EXERCISE DETAILS ▸ Rewrite these rows with "checkbox" changed to "check box" in every row, leaving everything else as it is.

'''

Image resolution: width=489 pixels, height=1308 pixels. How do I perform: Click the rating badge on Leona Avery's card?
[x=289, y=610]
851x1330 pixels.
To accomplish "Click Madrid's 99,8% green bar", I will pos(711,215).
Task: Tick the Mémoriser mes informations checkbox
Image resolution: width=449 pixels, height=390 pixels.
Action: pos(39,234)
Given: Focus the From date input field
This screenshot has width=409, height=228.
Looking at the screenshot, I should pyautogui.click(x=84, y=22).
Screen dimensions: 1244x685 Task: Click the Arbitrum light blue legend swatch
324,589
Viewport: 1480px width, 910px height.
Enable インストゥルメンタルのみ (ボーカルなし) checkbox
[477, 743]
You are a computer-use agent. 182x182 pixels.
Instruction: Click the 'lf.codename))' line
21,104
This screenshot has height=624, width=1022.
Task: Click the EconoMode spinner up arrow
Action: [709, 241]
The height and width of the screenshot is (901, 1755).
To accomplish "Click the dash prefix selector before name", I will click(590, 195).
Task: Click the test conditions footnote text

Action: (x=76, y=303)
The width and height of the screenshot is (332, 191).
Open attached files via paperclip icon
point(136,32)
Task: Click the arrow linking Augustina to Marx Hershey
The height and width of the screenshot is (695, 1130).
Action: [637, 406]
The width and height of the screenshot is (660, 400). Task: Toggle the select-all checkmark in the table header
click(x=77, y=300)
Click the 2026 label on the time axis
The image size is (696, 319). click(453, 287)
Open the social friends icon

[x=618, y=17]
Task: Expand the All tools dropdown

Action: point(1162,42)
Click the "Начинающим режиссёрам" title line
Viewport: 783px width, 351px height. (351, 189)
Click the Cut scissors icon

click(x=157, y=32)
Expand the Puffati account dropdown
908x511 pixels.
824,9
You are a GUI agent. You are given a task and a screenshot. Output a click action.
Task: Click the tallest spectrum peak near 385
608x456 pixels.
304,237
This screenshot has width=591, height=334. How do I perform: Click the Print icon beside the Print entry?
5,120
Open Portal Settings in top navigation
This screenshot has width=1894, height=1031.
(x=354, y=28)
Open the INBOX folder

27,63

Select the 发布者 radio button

'''

ANSWER FOR THE TASK ▸
Image resolution: width=489 pixels, height=1308 pixels. How do I perform: Click the rating badge on Leona Avery's card?
[x=289, y=610]
851x1330 pixels.
To accomplish "Click Madrid's 99,8% green bar", I will pos(711,215).
Task: Tick the Mémoriser mes informations check box
Image resolution: width=449 pixels, height=390 pixels.
Action: pos(39,234)
Given: Focus the From date input field
This screenshot has width=409, height=228.
Looking at the screenshot, I should pyautogui.click(x=84, y=22).
Screen dimensions: 1244x685 Task: Click the Arbitrum light blue legend swatch
324,589
Viewport: 1480px width, 910px height.
Enable インストゥルメンタルのみ (ボーカルなし) check box
[477, 743]
You are a computer-use agent. 182x182 pixels.
Instruction: Click the 'lf.codename))' line
21,104
This screenshot has height=624, width=1022.
Task: Click the EconoMode spinner up arrow
Action: [709, 241]
The height and width of the screenshot is (901, 1755).
To accomplish "Click the dash prefix selector before name", I will click(590, 195).
Task: Click the test conditions footnote text

Action: (x=76, y=303)
The width and height of the screenshot is (332, 191).
Open attached files via paperclip icon
point(136,32)
Task: Click the arrow linking Augustina to Marx Hershey
The height and width of the screenshot is (695, 1130).
Action: [637, 406]
The width and height of the screenshot is (660, 400). Task: Toggle the select-all checkmark in the table header
click(x=77, y=300)
Click the 2026 label on the time axis
The image size is (696, 319). click(453, 287)
Open the social friends icon

[x=618, y=17]
Task: Expand the All tools dropdown

Action: point(1162,42)
Click the "Начинающим режиссёрам" title line
Viewport: 783px width, 351px height. (351, 189)
Click the Cut scissors icon

click(x=157, y=32)
Expand the Puffati account dropdown
908x511 pixels.
824,9
You are a GUI agent. You are given a task and a screenshot. Output a click action.
Task: Click the tallest spectrum peak near 385
608x456 pixels.
304,237
This screenshot has width=591, height=334. How do I perform: Click the Print icon beside the Print entry?
5,120
Open Portal Settings in top navigation
This screenshot has width=1894, height=1031.
(x=354, y=28)
Open the INBOX folder

27,63

Select the 发布者 radio button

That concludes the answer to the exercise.